There are a lot of noteworthy moments in the film. The first time that Rath is backstage, for instance, he continually runs into the current clown, a man who never speaks and looks completely emotionless and numb. By the end of the film, this self-important professor is in the same position, playing the same role, giving us a nice foreshadowing for what is to come. Additionally, at the reception of the wedding, the magician performs a trick where he causes eggs to appear out of thin air. Lola begins clucking and the deliriously happy Rath begins crowing like a rooster. Toward the end of the film, on stage, the trick is repeated, and Rath is forced to repeat his rooster crow in front of his former colleagues and townspeople, a moment of almost complete degradation and humiliation.
Given that this film hits Shakespearean depths of tragedy by the end, I have to wonder what the hell Herr Kurtz was thinking when he put this in front of a bunch of 14-year-old freshmen every year. I mean, Das Boot isn’t any less depressing, but at least there’s some explosions.
Regardless, this is a great film and regarded as such for a reason. It’s a tremendous performance from Jannings, who is the real star. It’s also a literal star-making performance for Dietrich, who was an unknown before this film.
It’s also an interesting piece of film history for a couple of reasons. The film was simultaneously shot in both English and German (I watched the German—Herr Kurtz would want it that way). It’s also a bridge from the early silent German expressionist dramas into the world of talkies. There’s a bit of expressionist influence here, seen mostly in the street exteriors outside the nightclub. In biological terms, this film is a transitional fossil to a more modern form.
Why to watch Der Blaue Engel: One of the great dramas of the early days of film.
Why not to watch: It’s really depressing.

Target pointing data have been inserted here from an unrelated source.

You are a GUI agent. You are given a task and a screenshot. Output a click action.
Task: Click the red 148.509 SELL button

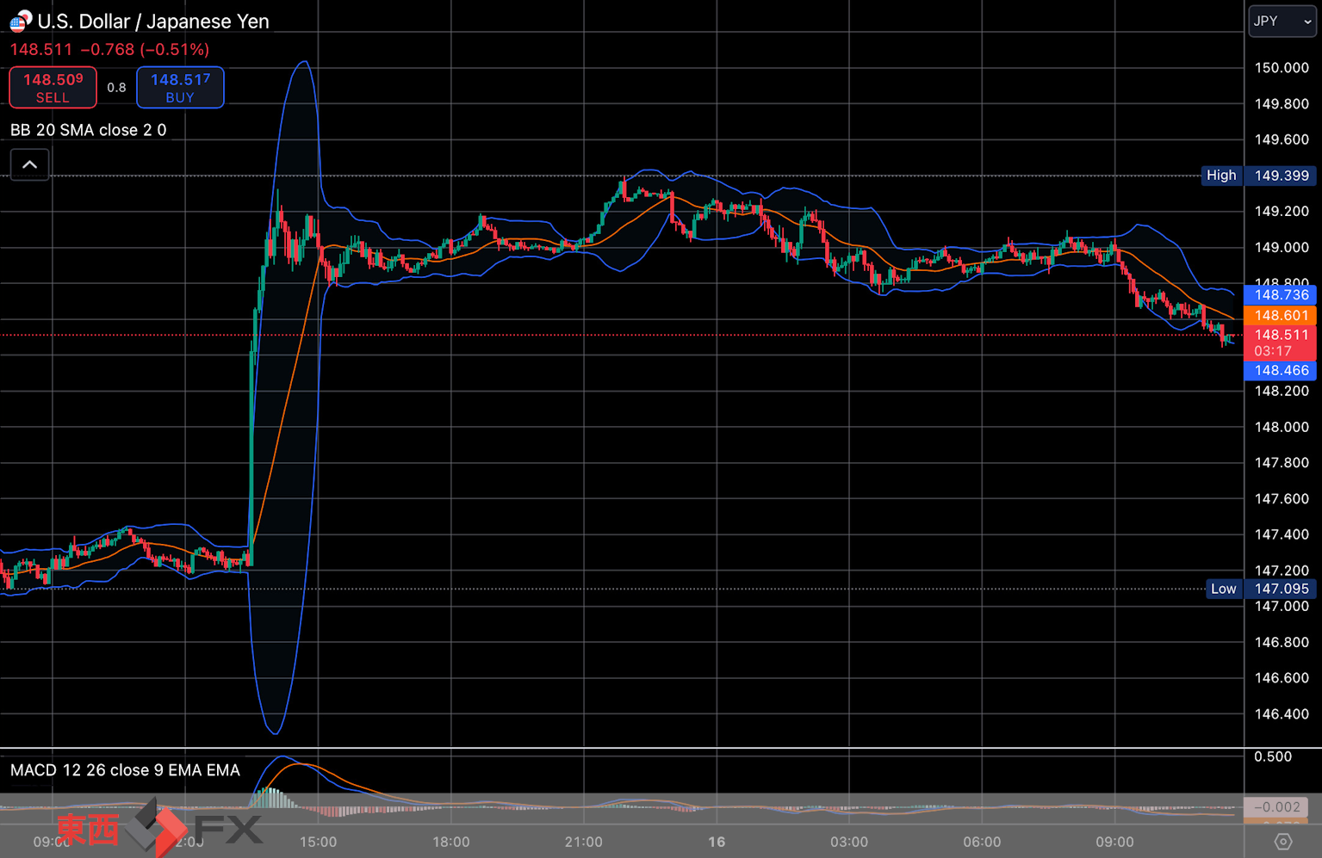(53, 88)
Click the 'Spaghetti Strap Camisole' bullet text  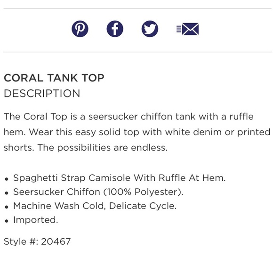pos(72,178)
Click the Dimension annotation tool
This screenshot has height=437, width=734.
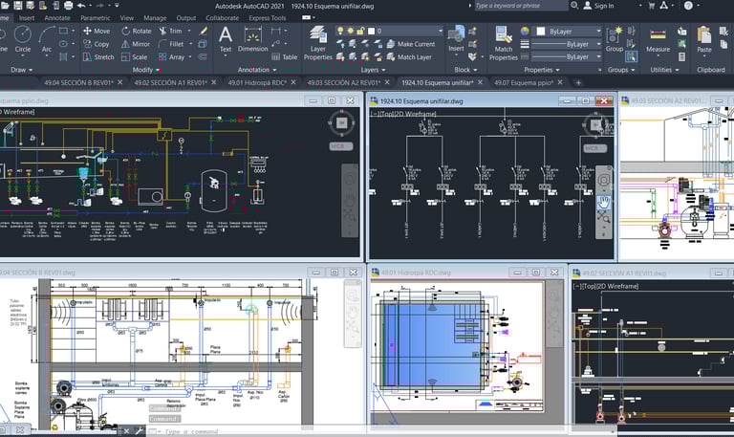pos(253,38)
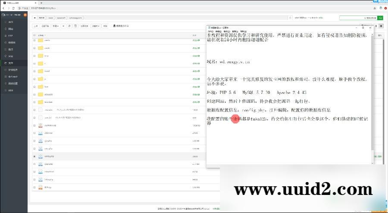
Task: Toggle the select-all checkbox in file header
Action: pos(34,35)
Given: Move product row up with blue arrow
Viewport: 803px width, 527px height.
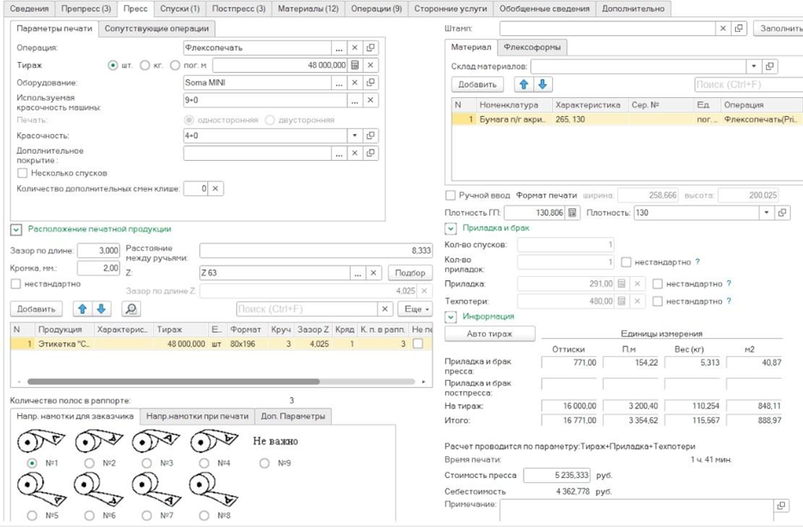Looking at the screenshot, I should pos(83,309).
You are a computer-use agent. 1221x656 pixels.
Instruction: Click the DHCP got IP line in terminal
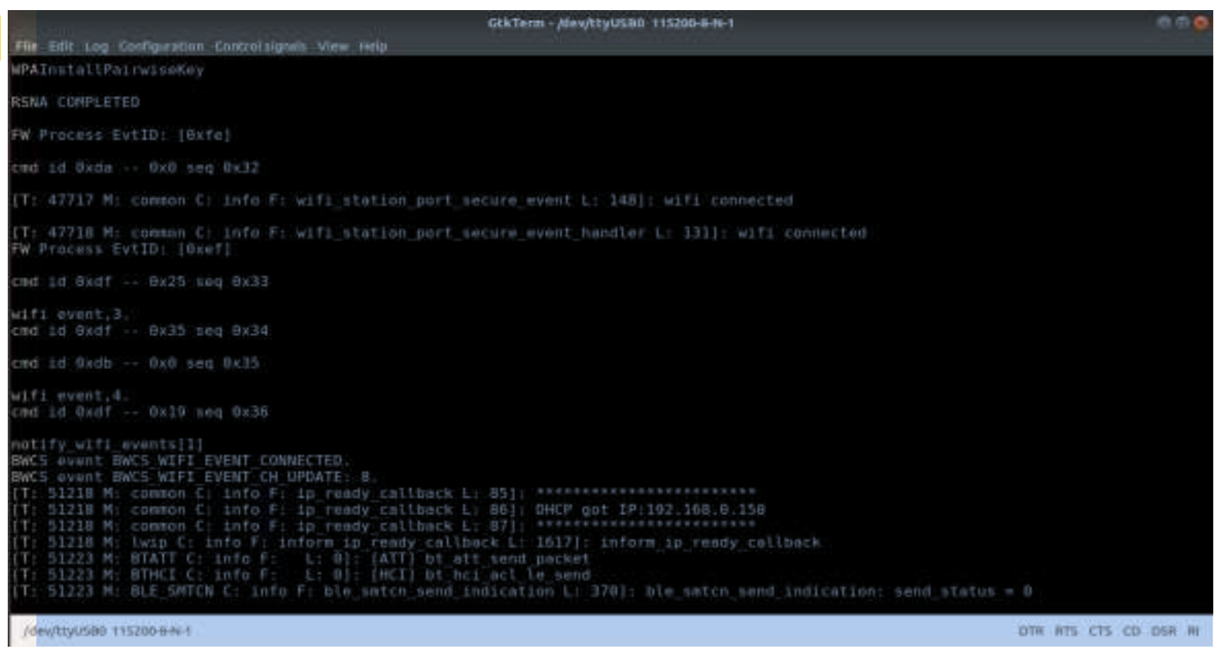(x=649, y=510)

Josef Von Sternberg was no slouch, in any language. And his work with Jannings was one of them love hate relationships. I suggest the silent film pairing of the two "The Last Command". I am VERY surprised it is not in "The Book", I find it a better film than "The Docks of New York".
ReplyDeleteWell, I've only seen two of his films. This one I really like. The other I've seen is Shanghai Express, and that one I could have lived with out.
ReplyDeleteThe professor's spiral out of control is one of the best in film. And yeah, it's terribly depressing, but oh so good.
ReplyDeleteYeah, that's really the whole film. He goes so low so fast and so completely...
ReplyDeleteI am not sure explosions would have worked well for Der blaue Engel...
ReplyDeleteI dunno. It would have certainly livened up the film if the professor had whipped out a grenade launcher at the end.